● **EXERCISE REQUIREMENTS**:
Look in the material below for the line with "Oldtimer (42, 113)" and the line with "Wir über uns (50, 1413)", then set down exactly those two lines and all lines between, nothing more.
[[ DATA TO PROCESS, beginning ]]
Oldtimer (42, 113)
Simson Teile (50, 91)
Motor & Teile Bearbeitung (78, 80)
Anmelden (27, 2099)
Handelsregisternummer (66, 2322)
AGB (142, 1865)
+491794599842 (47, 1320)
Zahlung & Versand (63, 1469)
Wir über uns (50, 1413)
[[ DATA TO PROCESS, end ]]
[[ DATA TO PROCESS, beginning ]]
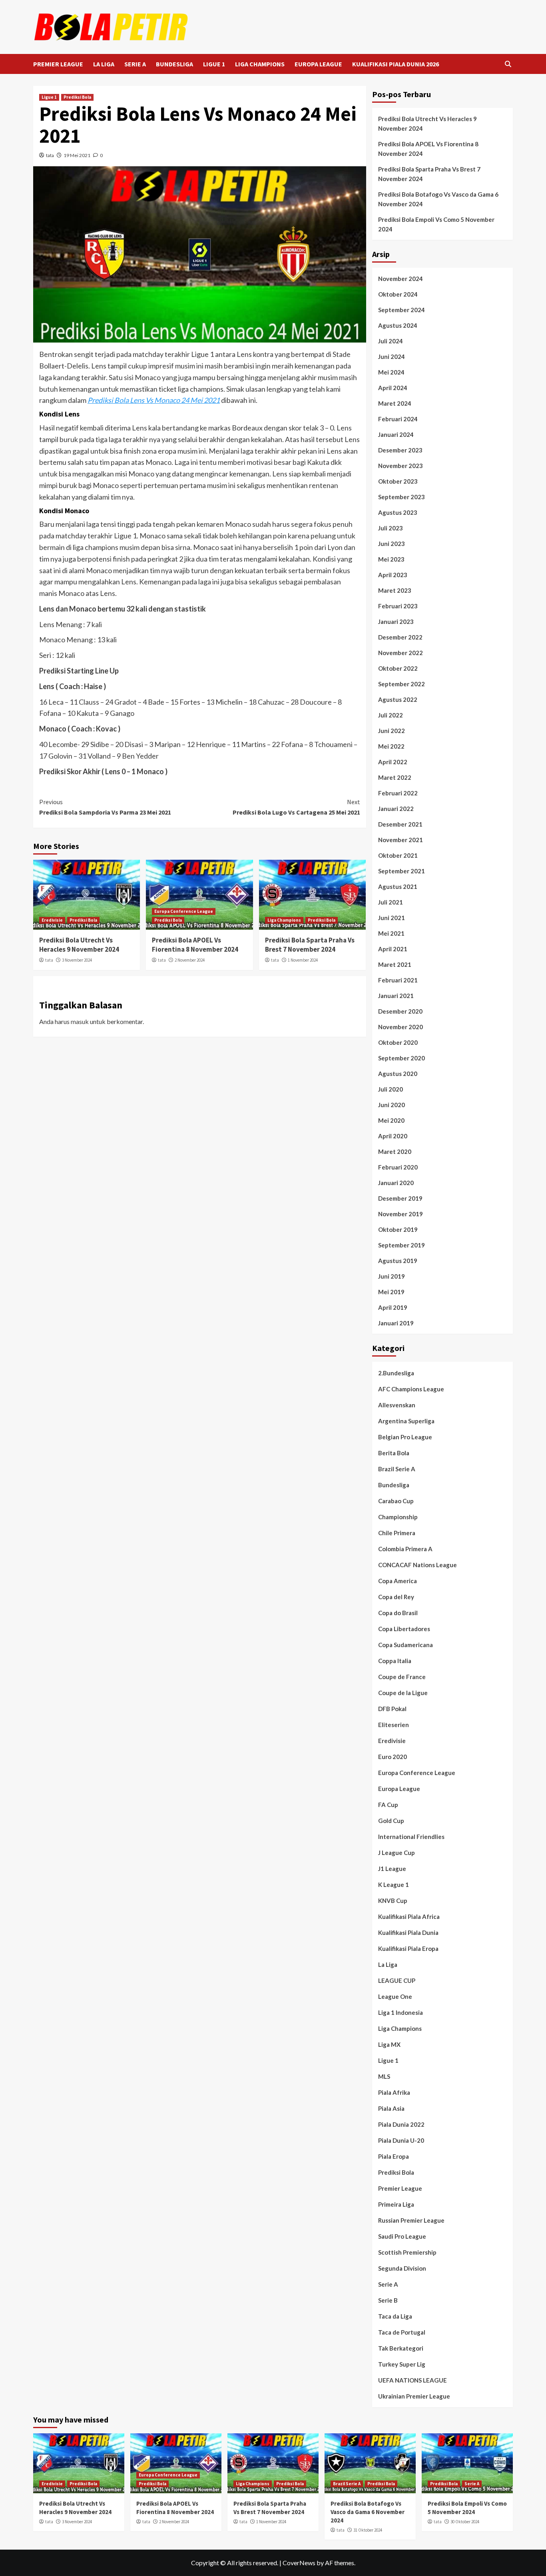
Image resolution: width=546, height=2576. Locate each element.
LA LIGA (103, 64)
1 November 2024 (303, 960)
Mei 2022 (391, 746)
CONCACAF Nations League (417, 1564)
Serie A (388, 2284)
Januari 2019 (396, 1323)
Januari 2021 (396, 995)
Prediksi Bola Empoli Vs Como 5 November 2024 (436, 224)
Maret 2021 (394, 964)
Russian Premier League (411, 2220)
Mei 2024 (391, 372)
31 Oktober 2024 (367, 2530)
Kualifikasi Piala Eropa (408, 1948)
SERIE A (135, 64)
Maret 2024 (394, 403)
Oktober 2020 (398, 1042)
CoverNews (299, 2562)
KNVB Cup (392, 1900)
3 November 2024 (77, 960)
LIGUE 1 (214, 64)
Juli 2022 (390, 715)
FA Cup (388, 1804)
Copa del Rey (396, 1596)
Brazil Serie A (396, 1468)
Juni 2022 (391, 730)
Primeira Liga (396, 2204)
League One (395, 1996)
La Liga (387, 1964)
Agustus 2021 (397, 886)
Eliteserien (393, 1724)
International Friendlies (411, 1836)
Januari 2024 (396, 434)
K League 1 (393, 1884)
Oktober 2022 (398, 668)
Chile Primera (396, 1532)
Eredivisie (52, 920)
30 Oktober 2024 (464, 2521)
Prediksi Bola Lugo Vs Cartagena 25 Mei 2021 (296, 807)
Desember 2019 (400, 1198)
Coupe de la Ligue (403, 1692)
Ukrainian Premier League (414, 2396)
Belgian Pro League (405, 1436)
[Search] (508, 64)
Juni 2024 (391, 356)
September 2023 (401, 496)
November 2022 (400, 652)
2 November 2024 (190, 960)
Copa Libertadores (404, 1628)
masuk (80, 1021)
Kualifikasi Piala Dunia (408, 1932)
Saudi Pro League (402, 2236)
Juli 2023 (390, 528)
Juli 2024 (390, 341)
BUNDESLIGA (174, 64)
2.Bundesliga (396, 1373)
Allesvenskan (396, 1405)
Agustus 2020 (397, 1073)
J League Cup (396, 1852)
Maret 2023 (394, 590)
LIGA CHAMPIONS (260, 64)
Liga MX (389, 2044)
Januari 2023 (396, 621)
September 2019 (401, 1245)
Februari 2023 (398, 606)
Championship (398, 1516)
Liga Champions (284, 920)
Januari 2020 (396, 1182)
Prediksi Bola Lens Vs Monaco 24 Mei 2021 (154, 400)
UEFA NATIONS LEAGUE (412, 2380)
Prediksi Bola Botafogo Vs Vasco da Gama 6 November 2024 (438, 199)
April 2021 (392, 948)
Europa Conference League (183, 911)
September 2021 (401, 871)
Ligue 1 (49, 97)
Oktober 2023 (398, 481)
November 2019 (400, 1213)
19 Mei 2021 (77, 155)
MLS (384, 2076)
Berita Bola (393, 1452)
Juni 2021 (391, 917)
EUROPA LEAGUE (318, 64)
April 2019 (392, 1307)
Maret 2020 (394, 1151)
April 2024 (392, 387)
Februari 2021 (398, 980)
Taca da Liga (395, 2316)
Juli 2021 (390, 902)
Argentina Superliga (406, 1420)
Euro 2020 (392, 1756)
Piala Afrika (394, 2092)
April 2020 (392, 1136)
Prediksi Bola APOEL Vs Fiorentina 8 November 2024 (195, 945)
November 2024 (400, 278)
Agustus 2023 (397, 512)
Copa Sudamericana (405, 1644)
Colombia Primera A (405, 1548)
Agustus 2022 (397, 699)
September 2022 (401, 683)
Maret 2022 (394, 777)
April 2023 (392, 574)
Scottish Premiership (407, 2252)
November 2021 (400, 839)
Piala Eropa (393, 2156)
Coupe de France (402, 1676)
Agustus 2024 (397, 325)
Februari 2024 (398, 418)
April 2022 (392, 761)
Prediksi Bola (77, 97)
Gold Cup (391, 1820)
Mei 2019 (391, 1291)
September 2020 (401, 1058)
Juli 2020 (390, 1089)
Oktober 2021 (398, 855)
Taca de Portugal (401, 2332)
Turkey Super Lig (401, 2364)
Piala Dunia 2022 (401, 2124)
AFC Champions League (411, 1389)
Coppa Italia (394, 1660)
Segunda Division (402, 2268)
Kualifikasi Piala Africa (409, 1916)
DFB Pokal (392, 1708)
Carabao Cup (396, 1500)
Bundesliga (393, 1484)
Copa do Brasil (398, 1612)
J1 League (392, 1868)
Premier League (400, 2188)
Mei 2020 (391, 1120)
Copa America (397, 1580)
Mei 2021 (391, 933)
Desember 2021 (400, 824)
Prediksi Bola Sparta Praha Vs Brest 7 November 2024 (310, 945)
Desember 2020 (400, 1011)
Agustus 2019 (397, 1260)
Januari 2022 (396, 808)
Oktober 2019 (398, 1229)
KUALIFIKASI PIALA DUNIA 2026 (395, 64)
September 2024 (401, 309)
[[ DATA TO PROCESS, end ]]
● **RESPONSE TO THE TASK**:
Oldtimer (42, 113)
Simson Teile (50, 91)
Motor & Teile Bearbeitung (78, 80)
Anmelden (27, 2099)
Handelsregisternummer (66, 2322)
AGB (142, 1865)
+491794599842 (47, 1320)
Zahlung & Versand (63, 1469)
Wir über uns (50, 1413)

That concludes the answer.